» **What to do**:
1. Answer these from the passage on antibiotic stewardship:
(a) What share of antibiotic use is estimated to be unnecessary or inappropriate?
(b) Who should a stewardship program appoint to be accountable for performance?
(c) What did society begin requiring before real progress was made in reducing health care–associated infections?
2. Continue the passage on antibiotic stewardship from its last sentence.

*** Text passage ***

Antibiotic stewardship is the term used to describe efforts to optimize selection of antibiotic therapy. Formal antibiotic steward ship programs are essential to help society address antimicrobial resistance by reducing the estimated more than 50% of antibiotic use that is unnecessary or inappropriate.1 The US government has recently emphasized the need for implementation of antibiotic stewardship programs at all hospitals.2 To be effective, antibiotic stewardship programs must incorporate best practices, which include dedicating sufficient resources to the program, appointing a single leader to be accountable for performance, having appropriate antibiotic expertise, implementing action plans, monitoring bacterial resistance, reporting antibiotic usage to staff, and providing education.3
However, further improving antibiotic use will require increased accountability and transparency at the societal level.2 A parallel can be drawn between antibiotic stewardship and infection prevention. Hospitals have been required to have infection prevention programs for many decades. Yet no transformative progress in reducing health care–associated infections occurred until society began requiring public reporting of infection rates and linking such rates to pay-for-performance measures. This shift toward greater accountability and transparency in healthcare–associated infections has led hospitals to vest infection control programs with the authority to implement critical improvements. A similar shift could substantially accelerate efforts to improve antibiotic use.

*** End of Text passage ***
*** Exercise data ***

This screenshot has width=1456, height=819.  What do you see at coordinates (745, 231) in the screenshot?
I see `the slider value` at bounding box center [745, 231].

*** End of Exercise data ***
*** Exercise data ***

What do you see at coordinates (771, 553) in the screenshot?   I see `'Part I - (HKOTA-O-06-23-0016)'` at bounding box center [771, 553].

*** End of Exercise data ***

» **Response list**:
1.
(a) More than 50%.
(b) A single leader.
(c) Public reporting of infection rates, with those rates linked to pay-for-performance measures.

2.
To further reduce antibiotic use, antibiotic stewardship programs require authority to prevent inappropriate prescription of antibiotics. But how will the persistent tension be resolved between societal governance of how medicine should be practiced and the longstanding, appropriate tradition of autonomy of individual practitioners? This tension may be resolved by re-framing the discussion around a single, under appreciated, core principle: antibiotics are unique because they are the only pharmaceutical agents that have transmissible loss of efficacy over time.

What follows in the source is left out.